Cuando el temor es razonable

La razón manda evitar ciertas cosas y buscar otras”

 

Hablaba hace poco a un grupo de jóvenes sobre el temor al compromiso. Observé que su reacción fue de apertura y de asombro: el conocer el dinamismo interno de nuestros afectos y de la respuesta libre que podemos generar ante los mismos supuso para ellos todo un descubrimiento. Quizás porque son pocos los testimonios que perciben desde la sociedad en general o desde su ámbito más cercano en ese sentido, o quizás porque lo que está de moda es justamente eso, el compromiso con el no compromiso porque se percibe como una pérdida de la libertad de elegir.

Lo que percibí en esos jóvenes, podría extrapolarse. Por eso abramos esta reflexión para conocer qué es el temor como afecto espontáneo, las posibles respuestas desde nuestra toma de postura, consciente y libre, para concluir cuándo es razonable dejarse llevar del temor y cuándo no y tomar así finalmente la mejor decisión moral.

En su tratado sobre las pasiones humanas en la Suma Teológica, Tomás de Aquino aborda, entre ella, el miedo o temor. La define como un afecto provocado al imaginarnos un mal futuro difícil de evitar al que nos parece que se puede resistir. Esta percepción puede provenir de una impotencia o debilidad personal -real o sentida-, o bien por la presencia futura de un mal intenso. Y su efecto espontáneo es evitar lo que se presenta como malo o huir de ello (Cfr. Suma Teológica, I-II, q. 42-45). Algo importante es que, precisamente porque ese temor se genera en nuestro interior de manera espontánea, no voluntaria, como reacción inmediata ante lo que percibimos como mal futuro difícil de evitar, es que no somos responsables de ello. Sentirlo por lo tanto no es ni bueno ni malo. Lo que sentimos ante la cercanía de un volcán en erupción, o ante la posibilidad de sufrir un atraco o de contagiarnos de COVID-19, es una reacción normal, así como el impulso a tomar distancia o a prevenirnos.

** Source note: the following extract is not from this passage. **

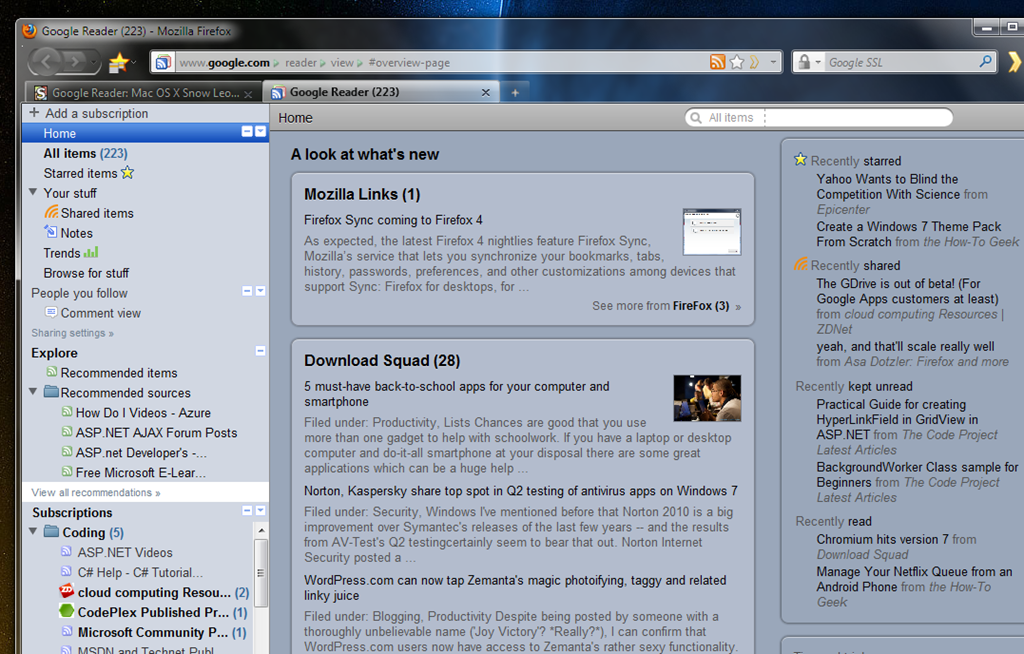Click the subscriptions list scrollbar thumb

(261, 572)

Pero también podríamos sentir miedo incluso si el volcán está a muchos kilómetros o si salimos simplemente a la calle. Por eso hay que dar un paso más y preguntarse si es “razonable” o no dejarse llevar del miedo y huir para, en lo posible, actuar en consecuencia.

En este punto el aporte de Santo Tomás es muy iluminador al apuntar la necesidad de actuar de acuerdo a lo que somos: personas enriquecidas con un mundo afectivo que requiere ser “iluminado” por la inteligencia y ordenado por una voluntad recta. De esta forma nuestra actuación brotará de nuestro interior y no será un mero dejarse llevar de lo sensible. Entonces estaremos ante un acto humano como tal, en el que ponemos en juego nuestras capacidades propiamente humanas, por las que podemos discernir el bien verdadero del aparente y escogerlo. Dice al respecto: “El bien del acto humano consiste en un cierto orden. Ahora bien: aquí el orden debido reside en que el apetito se someta al régimen de la razón. Y la razón manda evitar ciertas cosas y buscar otras. […] Por tanto, cuando el apetito huye de lo que la razón manda soportar para no desistir de lo que se debe buscar con más fuerza, se da el temor desordenado, y tiene razón de pecado. Por el contrario, cuando el apetito huye por temor de lo que, según la razón, debe huir, entonces el apetito no es desordenado ni hay pecado” (Ibid, II-II, a. 125, a. 1, in c).

La respuesta a la pregunta inicial se muestra más evidente. Es razonable temer y evadir un compromiso con el mal. Pero si es con un bien personal o común verdadero, ese temor podemos y debemos superarlo. Si está provocado por algo sin fundamento en la realidad, fruto quizás de malas experiencias, propias o ajenas, o de creer que de esa manera perdemos la libertad al “hipotecarla” con una opción, entonces lo razonable es afrontarlo y poner los medios adecuados para superarlo y para crecer en la auténtica libertad que se perfecciona cuando optamos por lo que es bueno.